The lines to repeat are those below from the one containing "Viewport: 543px width, 305px height." down to the one containing "Task: Open 提现卡 in the sidebar", both included; reproduce them exactly and nothing else.

Records contained in a dataset:
= = = = = = =

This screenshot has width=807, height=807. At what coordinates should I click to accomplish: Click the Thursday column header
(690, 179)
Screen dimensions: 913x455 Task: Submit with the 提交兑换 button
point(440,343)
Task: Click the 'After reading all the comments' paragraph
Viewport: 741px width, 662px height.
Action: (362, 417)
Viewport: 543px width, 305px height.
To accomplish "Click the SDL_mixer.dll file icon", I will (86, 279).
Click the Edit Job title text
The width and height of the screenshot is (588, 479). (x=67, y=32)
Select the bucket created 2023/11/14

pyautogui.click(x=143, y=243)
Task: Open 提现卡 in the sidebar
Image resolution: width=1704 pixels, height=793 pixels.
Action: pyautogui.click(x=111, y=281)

= = = = = = =

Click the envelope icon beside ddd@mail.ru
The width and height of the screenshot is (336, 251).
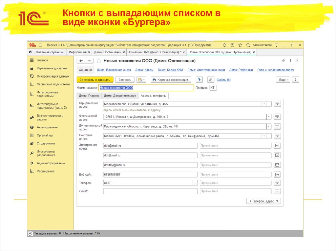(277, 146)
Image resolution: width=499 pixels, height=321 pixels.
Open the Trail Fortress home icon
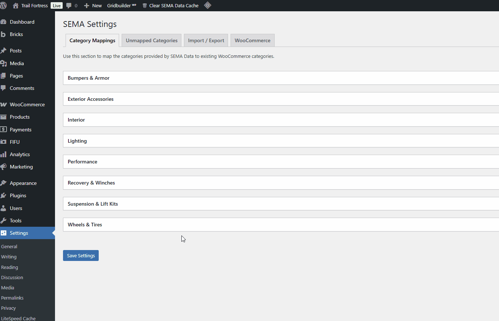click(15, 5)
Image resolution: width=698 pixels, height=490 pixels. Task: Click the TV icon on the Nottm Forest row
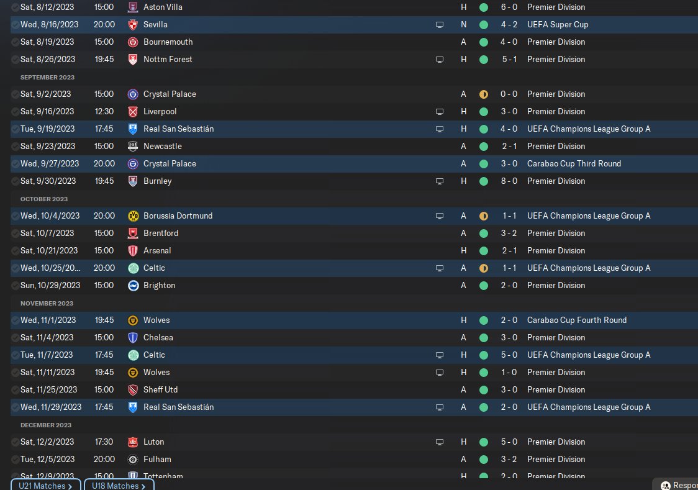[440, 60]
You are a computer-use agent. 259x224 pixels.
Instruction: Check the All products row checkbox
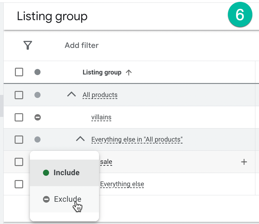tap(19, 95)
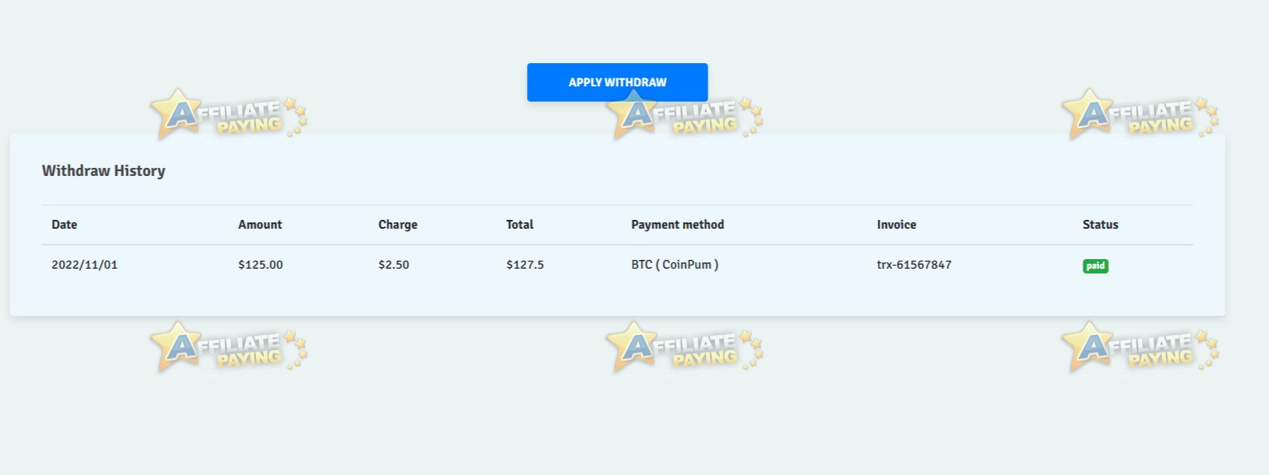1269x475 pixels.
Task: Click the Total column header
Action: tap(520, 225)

= = = = = = =

• Result below
Viewport: 543px width, 305px height.
To accomplish "Click the SDL_mixer.dll file icon", I will (86, 279).
Click the Edit Job title text
The width and height of the screenshot is (588, 479). (x=67, y=32)
Select the bucket created 2023/11/14

pyautogui.click(x=143, y=243)
Task: Open 提现卡 in the sidebar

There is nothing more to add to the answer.